You can read more about the impressive breast cancer results in the BOLERO-2 study on Pharma Strategy Blog. This data was Sally Church’s HOT NEWS of the Stockholm cancer congress!
Icarus Consultants will be at the San Antonio Breast Cancer Symposium (SABCS) later this year, where we expect more insights and new data in breast cancer new product development.
September 9th, 2011
Now that summer is officially over, the fall pharma/biotech conference season has started. You can find out details of the conferences Icarus Consultants will be attending by checking out our conference schedule.
If you are interested in our meeting coverage services or a conference report, please contact us.
This week, we followed two conferences remotely through Twitter. On Biotech Strategy Blog, Pieter Droppert aggregated the tweets from the BioPharm America 2011 partnering conference in Boston.
The joy of twitter is that you can follow the key messages of conference presenters remotely. It’s no substitute for being at the meeting and the networking opportunities in person, but it does allow you to capture a flavor of what everyone is thinking. 140 characters allows for a good sound bite!
Meanwhile on Pharma Strategy Blog, Sally Church has been following the ASCO Breast Cancer Symposium 2011 in San Francisco. Icarus Consultants will be at the San Antonio Breast Cancer Symposium (SABCS) later this year.

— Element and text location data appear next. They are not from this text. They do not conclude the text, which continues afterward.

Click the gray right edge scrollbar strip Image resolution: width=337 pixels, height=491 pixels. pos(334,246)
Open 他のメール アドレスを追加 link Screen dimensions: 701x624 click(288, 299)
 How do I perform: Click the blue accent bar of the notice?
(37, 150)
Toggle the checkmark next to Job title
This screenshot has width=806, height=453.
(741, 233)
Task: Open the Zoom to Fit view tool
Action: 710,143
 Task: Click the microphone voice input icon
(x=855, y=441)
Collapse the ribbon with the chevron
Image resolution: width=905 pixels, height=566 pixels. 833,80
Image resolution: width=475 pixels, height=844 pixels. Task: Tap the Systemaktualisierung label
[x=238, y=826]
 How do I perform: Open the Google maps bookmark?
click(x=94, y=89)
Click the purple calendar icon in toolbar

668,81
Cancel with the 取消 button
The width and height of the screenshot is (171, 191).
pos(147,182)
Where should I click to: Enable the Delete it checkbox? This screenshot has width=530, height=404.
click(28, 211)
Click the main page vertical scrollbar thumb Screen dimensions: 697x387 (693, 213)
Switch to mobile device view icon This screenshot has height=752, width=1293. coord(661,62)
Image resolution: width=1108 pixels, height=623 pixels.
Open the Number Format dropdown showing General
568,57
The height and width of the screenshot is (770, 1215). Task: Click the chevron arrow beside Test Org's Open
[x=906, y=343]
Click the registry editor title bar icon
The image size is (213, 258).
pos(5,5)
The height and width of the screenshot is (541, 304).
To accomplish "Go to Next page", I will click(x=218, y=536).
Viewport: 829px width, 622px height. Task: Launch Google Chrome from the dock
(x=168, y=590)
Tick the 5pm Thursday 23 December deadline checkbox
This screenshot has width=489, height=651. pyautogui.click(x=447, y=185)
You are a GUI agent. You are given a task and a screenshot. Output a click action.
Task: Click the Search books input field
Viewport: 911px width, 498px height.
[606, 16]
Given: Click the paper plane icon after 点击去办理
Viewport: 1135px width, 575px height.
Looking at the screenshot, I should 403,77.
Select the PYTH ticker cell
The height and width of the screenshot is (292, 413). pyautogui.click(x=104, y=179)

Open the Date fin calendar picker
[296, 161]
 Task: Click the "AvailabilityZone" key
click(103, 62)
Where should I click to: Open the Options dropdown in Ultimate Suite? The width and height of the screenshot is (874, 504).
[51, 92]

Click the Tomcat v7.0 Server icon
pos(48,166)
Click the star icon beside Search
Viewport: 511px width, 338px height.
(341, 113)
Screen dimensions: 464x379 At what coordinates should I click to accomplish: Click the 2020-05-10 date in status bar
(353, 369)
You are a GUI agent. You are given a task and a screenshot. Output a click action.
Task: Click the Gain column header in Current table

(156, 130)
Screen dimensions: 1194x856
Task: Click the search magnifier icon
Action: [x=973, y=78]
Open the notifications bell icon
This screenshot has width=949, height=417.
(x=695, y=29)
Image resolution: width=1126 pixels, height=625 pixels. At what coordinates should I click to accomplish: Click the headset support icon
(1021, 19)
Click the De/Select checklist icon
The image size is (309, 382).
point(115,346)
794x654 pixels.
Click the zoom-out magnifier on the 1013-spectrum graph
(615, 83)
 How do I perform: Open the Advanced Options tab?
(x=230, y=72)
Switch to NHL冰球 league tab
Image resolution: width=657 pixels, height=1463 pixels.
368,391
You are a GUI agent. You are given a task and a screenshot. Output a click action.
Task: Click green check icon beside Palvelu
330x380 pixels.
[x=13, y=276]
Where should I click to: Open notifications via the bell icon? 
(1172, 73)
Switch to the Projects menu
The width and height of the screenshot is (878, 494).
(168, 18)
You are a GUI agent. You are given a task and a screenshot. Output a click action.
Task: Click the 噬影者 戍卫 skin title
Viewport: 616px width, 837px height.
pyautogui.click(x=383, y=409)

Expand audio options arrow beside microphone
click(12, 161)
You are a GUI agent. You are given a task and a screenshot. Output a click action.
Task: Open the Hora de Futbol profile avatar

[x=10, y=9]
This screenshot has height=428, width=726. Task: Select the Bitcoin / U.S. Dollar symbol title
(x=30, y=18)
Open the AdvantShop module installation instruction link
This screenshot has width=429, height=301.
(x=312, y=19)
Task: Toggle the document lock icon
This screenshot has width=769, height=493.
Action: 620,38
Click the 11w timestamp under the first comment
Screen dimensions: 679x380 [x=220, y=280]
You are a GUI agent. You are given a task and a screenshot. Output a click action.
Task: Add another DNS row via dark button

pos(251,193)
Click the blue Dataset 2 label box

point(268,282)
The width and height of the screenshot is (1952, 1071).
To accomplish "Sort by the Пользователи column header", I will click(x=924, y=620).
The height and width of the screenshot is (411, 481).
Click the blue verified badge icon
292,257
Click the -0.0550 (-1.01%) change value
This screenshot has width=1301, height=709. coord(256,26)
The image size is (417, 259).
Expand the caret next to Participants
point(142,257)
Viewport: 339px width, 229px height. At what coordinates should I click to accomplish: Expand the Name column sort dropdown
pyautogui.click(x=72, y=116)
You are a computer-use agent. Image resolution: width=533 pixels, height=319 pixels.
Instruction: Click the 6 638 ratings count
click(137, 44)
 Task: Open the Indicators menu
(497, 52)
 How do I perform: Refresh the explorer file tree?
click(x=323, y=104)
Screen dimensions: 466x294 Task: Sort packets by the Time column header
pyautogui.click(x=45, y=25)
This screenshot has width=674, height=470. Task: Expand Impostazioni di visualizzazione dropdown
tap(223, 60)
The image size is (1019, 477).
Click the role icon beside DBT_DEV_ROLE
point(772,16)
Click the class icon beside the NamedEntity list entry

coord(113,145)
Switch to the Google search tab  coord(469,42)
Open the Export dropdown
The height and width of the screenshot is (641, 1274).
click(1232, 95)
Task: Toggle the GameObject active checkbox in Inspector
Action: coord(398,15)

On Pharma Strategy Blog, Sally also wrote about the European Multidisciplinary Cancer Conference in Stockholm, more commonly known as ECCO or ESMO. The conference abstracts will be available on Monday, so we look forward to Sally’s video preview and thoughts on what’s hot at the meeting.
July 13th, 2011
Sally Church on Pharma Strategy Blog has written about recent research in triple-negative breast cancer (TNBC).
She discusses a published study from Vanderbilt that identified six different subtypes of the disease; each subtype being sensitive to different drug therapies.
As Sally points out these subtypes could be used as a potential biomarker for patient selection into an appropriate clinical trial – yet another step in the direction of personalized medicine.